What the task asks: Please output these records word for word, beginning at the line that contains "Task: Select the Sub (Substitute) row label" and stopping after the line that contains "Action: (x=615, y=104)".

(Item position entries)

--------------------------------------------------

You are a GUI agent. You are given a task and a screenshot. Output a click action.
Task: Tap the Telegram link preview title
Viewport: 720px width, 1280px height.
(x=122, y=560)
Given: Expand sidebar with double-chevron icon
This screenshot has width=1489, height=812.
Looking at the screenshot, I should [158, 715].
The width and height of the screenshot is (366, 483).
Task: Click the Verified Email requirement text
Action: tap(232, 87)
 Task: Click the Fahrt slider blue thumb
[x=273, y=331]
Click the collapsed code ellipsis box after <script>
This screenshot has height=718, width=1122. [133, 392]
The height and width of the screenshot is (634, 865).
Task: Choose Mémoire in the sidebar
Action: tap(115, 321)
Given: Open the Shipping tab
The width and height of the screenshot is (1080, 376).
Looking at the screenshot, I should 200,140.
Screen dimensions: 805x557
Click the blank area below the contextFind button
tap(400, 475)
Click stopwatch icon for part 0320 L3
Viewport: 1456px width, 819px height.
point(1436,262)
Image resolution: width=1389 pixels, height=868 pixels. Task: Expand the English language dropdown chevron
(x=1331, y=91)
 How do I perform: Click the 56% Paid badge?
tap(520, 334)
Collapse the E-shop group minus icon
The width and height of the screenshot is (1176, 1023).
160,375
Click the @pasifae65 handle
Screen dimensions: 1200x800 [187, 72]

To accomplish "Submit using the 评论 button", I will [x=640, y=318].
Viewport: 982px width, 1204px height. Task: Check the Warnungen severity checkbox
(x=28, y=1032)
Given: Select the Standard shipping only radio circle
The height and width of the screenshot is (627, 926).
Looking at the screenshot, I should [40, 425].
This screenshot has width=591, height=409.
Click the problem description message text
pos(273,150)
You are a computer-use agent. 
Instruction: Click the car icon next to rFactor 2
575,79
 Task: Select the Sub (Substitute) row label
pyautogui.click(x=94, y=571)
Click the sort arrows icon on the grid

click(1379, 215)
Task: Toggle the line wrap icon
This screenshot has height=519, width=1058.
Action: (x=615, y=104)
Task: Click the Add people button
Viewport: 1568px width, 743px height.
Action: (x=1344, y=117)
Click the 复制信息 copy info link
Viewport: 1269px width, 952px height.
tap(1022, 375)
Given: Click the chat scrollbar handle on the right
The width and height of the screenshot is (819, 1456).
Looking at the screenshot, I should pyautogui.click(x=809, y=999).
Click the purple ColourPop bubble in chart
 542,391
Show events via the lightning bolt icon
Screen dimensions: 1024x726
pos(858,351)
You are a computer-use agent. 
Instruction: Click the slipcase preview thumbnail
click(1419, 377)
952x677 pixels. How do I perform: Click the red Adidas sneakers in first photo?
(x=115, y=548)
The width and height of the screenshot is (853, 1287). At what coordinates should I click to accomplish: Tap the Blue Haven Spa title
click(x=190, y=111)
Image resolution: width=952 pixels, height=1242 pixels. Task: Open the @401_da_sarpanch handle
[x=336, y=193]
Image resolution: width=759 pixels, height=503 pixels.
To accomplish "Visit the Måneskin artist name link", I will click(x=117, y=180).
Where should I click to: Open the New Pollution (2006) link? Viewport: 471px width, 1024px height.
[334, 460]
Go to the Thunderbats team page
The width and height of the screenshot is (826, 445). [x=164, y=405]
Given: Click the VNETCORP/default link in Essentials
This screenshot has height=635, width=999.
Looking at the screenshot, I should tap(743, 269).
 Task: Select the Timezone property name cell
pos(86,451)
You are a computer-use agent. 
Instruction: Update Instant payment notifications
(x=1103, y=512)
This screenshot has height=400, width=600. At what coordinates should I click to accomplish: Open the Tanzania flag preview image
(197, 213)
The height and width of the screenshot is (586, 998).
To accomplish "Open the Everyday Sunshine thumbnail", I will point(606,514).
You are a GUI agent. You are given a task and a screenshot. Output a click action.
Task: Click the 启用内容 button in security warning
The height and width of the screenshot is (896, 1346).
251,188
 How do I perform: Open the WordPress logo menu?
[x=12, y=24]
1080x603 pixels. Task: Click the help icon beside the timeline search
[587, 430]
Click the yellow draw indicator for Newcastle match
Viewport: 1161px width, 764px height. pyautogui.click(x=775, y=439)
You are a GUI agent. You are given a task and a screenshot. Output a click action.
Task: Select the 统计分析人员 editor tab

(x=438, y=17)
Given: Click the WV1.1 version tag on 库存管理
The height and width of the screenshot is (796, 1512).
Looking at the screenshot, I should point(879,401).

--------------------------------------------------

Response to the exercise:
 Task: Select the Sub (Substitute) row label
pyautogui.click(x=94, y=571)
Click the sort arrows icon on the grid

click(1379, 215)
Task: Toggle the line wrap icon
This screenshot has height=519, width=1058.
Action: (x=615, y=104)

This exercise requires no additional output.